Start of Record excerpts

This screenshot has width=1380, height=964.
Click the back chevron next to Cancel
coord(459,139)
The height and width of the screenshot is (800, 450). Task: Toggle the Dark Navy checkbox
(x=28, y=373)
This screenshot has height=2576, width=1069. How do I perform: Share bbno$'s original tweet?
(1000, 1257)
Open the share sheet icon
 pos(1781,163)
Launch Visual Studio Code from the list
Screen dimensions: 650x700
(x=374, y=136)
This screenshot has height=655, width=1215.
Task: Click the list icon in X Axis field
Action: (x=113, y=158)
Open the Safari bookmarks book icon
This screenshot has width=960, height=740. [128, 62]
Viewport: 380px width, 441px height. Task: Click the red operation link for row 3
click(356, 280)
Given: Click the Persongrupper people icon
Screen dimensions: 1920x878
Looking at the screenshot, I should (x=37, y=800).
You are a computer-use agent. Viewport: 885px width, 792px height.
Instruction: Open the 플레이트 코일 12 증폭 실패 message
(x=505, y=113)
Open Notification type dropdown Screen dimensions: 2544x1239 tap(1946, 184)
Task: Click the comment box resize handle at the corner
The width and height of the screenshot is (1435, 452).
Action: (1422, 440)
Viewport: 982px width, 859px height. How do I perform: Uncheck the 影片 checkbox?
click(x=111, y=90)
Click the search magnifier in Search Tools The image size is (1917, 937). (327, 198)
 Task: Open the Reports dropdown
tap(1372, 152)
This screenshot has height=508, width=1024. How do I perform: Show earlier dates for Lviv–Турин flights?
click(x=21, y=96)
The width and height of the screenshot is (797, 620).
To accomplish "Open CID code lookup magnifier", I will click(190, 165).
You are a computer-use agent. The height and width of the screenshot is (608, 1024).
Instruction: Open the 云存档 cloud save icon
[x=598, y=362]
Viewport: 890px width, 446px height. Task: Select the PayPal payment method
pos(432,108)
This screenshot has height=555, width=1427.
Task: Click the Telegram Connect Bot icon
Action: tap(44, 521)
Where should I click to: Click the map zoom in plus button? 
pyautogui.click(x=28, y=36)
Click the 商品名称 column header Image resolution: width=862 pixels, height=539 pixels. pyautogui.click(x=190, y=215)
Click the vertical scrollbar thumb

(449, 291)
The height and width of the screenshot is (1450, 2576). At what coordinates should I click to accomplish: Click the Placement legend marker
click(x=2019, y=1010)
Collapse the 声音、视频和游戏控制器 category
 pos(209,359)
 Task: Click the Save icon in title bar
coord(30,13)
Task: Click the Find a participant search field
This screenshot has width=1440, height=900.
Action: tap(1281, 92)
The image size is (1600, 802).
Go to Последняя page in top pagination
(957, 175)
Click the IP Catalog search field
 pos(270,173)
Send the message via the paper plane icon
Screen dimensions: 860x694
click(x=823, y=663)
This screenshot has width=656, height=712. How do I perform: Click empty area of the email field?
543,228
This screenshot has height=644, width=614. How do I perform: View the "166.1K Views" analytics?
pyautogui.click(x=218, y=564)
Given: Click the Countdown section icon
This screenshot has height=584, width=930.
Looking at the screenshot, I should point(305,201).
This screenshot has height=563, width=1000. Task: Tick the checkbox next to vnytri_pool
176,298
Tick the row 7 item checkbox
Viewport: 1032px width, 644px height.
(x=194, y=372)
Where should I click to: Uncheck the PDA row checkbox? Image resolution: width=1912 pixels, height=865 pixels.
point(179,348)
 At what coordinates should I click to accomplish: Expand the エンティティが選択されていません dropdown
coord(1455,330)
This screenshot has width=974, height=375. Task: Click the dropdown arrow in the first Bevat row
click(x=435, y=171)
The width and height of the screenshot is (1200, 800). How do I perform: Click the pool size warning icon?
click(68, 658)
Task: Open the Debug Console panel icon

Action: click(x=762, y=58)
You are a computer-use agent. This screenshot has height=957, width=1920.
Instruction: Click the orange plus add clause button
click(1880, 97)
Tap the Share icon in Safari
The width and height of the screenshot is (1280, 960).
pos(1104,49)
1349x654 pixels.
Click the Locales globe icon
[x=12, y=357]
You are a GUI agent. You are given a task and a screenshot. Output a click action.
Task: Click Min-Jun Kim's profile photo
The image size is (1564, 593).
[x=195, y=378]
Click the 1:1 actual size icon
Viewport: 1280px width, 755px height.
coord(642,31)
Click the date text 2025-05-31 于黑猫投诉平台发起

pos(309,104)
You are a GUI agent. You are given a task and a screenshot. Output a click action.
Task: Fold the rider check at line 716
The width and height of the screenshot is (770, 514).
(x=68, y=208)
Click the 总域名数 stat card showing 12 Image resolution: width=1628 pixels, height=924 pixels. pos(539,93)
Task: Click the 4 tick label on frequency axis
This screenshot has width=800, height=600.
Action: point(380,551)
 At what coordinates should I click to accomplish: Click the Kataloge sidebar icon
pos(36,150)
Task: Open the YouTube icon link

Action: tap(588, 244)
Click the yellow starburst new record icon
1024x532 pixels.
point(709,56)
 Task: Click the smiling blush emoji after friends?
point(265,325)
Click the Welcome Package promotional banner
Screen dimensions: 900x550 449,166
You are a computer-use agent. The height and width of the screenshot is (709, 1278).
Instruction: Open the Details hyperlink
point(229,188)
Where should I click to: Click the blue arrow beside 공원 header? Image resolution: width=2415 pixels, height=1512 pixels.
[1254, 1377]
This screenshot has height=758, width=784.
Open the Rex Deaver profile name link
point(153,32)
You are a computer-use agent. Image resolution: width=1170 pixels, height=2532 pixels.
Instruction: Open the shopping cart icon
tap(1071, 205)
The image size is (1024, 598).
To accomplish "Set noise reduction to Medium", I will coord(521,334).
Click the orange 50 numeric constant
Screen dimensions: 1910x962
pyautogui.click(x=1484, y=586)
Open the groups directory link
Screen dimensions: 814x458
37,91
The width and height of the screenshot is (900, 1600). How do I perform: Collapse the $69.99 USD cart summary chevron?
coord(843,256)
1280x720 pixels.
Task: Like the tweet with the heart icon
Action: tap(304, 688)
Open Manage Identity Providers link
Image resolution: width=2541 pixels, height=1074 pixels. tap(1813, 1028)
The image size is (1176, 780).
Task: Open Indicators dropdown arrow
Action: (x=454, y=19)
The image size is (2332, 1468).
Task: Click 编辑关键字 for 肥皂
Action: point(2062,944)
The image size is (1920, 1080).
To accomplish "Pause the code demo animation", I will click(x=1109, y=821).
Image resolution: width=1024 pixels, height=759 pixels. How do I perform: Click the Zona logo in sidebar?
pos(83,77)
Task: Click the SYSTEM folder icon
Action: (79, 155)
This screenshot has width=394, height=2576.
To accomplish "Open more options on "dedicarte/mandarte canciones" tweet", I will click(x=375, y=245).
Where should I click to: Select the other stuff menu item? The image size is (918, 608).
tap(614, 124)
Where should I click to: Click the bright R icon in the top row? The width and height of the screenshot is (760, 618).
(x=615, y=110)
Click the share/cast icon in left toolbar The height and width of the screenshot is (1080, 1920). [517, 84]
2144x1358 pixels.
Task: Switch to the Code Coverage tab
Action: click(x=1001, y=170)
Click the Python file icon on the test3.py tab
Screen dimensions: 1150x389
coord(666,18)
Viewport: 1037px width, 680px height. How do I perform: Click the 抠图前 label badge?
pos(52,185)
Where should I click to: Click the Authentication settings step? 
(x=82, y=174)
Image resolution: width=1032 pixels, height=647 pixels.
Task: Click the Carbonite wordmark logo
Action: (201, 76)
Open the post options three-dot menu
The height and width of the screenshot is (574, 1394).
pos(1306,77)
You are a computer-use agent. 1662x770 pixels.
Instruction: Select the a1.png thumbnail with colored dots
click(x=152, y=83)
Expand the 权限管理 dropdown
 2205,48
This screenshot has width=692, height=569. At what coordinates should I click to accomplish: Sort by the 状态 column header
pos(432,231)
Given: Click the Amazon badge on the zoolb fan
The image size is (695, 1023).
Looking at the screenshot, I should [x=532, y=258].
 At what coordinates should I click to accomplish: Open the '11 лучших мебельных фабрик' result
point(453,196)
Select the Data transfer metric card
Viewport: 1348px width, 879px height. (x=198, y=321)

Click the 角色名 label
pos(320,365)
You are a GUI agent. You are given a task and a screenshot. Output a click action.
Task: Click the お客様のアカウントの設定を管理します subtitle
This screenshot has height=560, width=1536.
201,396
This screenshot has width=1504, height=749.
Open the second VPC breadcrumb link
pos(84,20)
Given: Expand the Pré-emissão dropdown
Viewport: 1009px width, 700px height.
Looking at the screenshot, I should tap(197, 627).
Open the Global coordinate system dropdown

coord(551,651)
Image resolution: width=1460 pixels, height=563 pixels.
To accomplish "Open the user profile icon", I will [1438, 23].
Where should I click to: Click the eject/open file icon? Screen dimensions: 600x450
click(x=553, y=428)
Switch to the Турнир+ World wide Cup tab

End of Record excerpts

Aim: Reproduce the lines of the listing between the line holding "1349x654 pixels." and the line holding "[x=195, y=378]", inclusive, with no changes.

Task solution:
1349x654 pixels.
Click the Locales globe icon
[x=12, y=357]
You are a GUI agent. You are given a task and a screenshot. Output a click action.
Task: Click Min-Jun Kim's profile photo
The image size is (1564, 593).
[x=195, y=378]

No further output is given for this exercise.